==== Available records ====

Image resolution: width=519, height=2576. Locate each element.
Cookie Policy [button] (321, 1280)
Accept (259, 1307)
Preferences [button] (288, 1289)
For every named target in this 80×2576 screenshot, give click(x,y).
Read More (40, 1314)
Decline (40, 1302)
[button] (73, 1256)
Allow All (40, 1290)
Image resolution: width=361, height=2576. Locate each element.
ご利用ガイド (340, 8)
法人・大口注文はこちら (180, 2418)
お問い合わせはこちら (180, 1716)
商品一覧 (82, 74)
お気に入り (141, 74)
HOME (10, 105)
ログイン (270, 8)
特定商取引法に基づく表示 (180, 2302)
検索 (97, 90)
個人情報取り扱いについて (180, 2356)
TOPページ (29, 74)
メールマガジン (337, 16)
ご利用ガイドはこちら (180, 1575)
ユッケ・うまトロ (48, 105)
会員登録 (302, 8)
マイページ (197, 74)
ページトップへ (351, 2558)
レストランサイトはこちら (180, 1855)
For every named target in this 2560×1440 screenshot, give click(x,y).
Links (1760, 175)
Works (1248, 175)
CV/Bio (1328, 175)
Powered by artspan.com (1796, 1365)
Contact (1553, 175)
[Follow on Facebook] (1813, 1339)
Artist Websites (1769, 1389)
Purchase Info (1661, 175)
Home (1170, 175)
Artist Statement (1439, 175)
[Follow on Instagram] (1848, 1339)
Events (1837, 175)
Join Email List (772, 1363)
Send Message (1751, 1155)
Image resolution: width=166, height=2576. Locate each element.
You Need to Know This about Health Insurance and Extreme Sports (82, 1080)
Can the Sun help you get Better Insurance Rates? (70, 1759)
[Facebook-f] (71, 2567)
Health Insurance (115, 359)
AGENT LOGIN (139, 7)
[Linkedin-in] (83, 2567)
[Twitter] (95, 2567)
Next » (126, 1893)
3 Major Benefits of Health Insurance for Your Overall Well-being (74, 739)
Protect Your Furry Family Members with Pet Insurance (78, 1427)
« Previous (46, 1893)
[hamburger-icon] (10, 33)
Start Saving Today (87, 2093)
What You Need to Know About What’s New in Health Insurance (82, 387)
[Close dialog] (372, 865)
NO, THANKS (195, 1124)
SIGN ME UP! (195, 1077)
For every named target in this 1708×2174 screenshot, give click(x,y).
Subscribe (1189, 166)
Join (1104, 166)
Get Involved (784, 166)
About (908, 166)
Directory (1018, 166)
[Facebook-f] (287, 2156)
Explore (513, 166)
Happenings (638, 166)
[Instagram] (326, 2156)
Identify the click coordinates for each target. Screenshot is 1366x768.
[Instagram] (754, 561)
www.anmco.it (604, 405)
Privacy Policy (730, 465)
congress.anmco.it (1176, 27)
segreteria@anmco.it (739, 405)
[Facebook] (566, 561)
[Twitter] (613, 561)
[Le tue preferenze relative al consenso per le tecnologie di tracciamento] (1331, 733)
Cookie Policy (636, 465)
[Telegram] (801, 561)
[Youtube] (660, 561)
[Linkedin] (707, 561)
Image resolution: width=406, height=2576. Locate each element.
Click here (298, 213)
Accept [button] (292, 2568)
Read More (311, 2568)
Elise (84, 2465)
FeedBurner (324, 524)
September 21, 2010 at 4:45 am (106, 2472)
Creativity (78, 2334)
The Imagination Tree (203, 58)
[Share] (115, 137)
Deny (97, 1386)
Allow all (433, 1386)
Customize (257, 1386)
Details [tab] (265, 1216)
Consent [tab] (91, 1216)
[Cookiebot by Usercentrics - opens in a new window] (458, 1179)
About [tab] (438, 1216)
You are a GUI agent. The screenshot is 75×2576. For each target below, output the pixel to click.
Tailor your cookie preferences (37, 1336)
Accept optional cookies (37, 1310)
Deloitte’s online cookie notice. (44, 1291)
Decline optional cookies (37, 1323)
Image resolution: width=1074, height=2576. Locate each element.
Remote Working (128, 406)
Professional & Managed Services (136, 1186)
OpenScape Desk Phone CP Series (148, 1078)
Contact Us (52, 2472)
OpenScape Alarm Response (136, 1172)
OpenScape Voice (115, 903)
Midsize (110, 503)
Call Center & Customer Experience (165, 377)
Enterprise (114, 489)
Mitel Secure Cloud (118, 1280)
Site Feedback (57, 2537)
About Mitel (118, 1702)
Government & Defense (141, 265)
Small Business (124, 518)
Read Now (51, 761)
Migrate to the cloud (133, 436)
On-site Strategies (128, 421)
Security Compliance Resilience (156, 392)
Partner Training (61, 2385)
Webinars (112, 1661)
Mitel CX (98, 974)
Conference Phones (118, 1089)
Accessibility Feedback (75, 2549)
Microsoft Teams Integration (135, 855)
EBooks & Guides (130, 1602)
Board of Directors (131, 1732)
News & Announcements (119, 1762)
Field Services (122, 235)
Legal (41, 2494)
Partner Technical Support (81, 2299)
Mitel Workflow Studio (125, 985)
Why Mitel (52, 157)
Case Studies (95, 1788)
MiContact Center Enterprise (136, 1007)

====

# What the exercise asks
Everything from the first line of the records through the line holding "レストランサイトはこちら (180, 1855)" is to be transcribed exactly; leave out all other lines.

# Reply
Image resolution: width=519, height=2576. Locate each element.
Cookie Policy [button] (321, 1280)
Accept (259, 1307)
Preferences [button] (288, 1289)
For every named target in this 80×2576 screenshot, give click(x,y).
Read More (40, 1314)
Decline (40, 1302)
[button] (73, 1256)
Allow All (40, 1290)
Image resolution: width=361, height=2576. Locate each element.
ご利用ガイド (340, 8)
法人・大口注文はこちら (180, 2418)
お問い合わせはこちら (180, 1716)
商品一覧 (82, 74)
お気に入り (141, 74)
HOME (10, 105)
ログイン (270, 8)
特定商取引法に基づく表示 (180, 2302)
検索 (97, 90)
個人情報取り扱いについて (180, 2356)
TOPページ (29, 74)
メールマガジン (337, 16)
ご利用ガイドはこちら (180, 1575)
ユッケ・うまトロ (48, 105)
会員登録 (302, 8)
マイページ (197, 74)
ページトップへ (351, 2558)
レストランサイトはこちら (180, 1855)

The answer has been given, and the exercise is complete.